[49] The chief manufacture among the Arabs is the making of Hykes as they call woollen blankets, and webs of goat’s hair for their Tents. The Women alone are employed in this work, as Andromache and Penelope were of old; who make no use of a shuttle, but conduct every thread of the woof with their fingers.
Shaw.
If mine heart have been deceived by a woman, or if I have laid wait at my neighbour’s door.

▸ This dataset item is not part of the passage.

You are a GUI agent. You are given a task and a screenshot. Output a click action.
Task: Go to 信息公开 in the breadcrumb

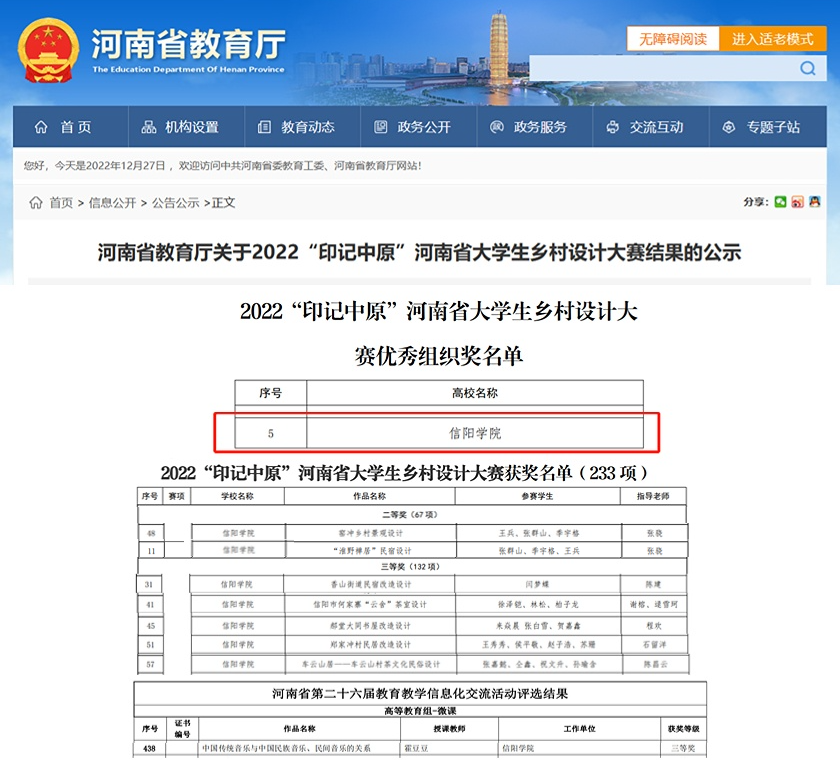(112, 203)
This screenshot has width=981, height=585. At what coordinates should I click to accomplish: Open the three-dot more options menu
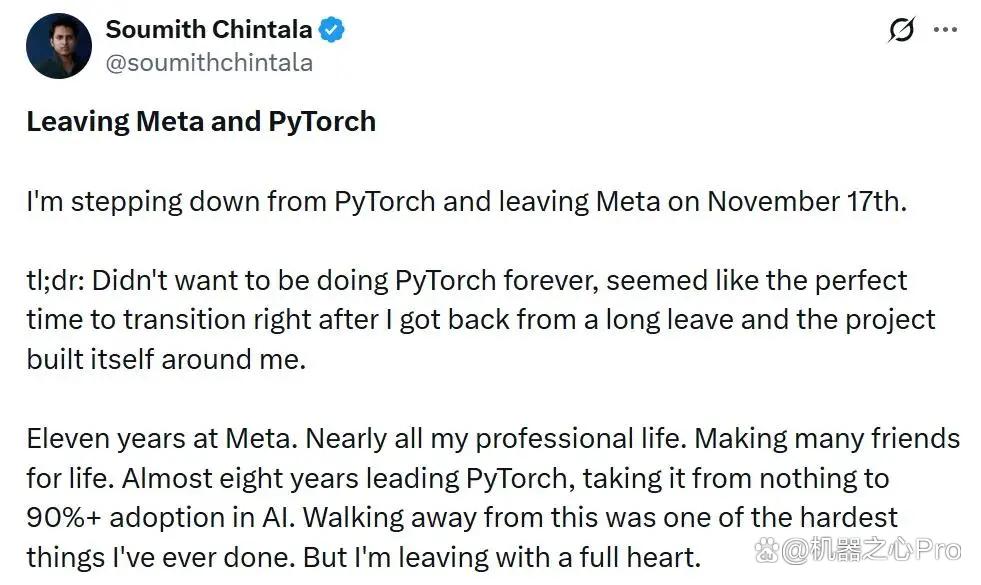click(x=945, y=29)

Then let my wife grind unto another.
Job. XXXI. 9. 10.
[51] I was much amused by observing the dexterity of the Arab women in baking their bread. They have a small place built with clay, between two and three feet high, having a hole at the bottom, for the convenience of drawing out the ashes, something similar to that of a lime kiln. The oven (which I think is the most proper name for this place) is usually about fifteen inches wide at the top, and gradually grows wider to the bottom. It is heated with wood, and when sufficiently hot, and perfectly clear from smoke, having nothing but clear embers at bottom (which continue to reflect great heat), they prepare the dough in a large bowl, and mould the cakes to the desired size on a board or stone placed near the oven. After they have kneaded the cake to a proper consistence, they pat it a little, then toss it about with great dexterity in one hand, till it is as thin as they choose to make it. They then wet one side of it with water, at the same time wetting the hand and arm, with which they put it into the oven. The wet side of the cake adheres fast to the side of the oven till it is sufficiently baked when if not paid sufficient attention to, it would fall down among the embers. If they were not exceedingly quick at this work, the heat of the oven would burn the skin from off their hands and arms; but with such amazing dexterity do they perform it, that one woman will continue keeping three or four cakes at a time in the oven till she has done baking. This mode, let me add, does not require half the fuel that is made use of in Europe.
Jackson.
[52] Tamarinds grow on great trees, full of branches whereof the leaves are not bigger than, nor unlike to the leaves of pimpernel, only something longer. The flower at first is like the peaches, but at last turns white, and puts forth its fruit at the end of certain strings: as soon as the sun is set, the leaves close up the fruit, to preserve it from the dew, and open as soon as that luminary appears again. The fruit at first is green, but ripening it becomes of a dark grey, drawing towards a red, inclosed in husks, brown or twany, of taste a little bitter, like our prunelloes. The tree is as big as a walnut-tree, full of leaves, bearing its fruit at the branches, like the sheath of a knife, but not so straight, rather bent like a bow.
Mandelslo.
[53] I have often, says Niebuhr, heard the Sheiks sing passages from the Koran, they never strain the voice by attempting to raise it too high, and this natural music pleased me very much.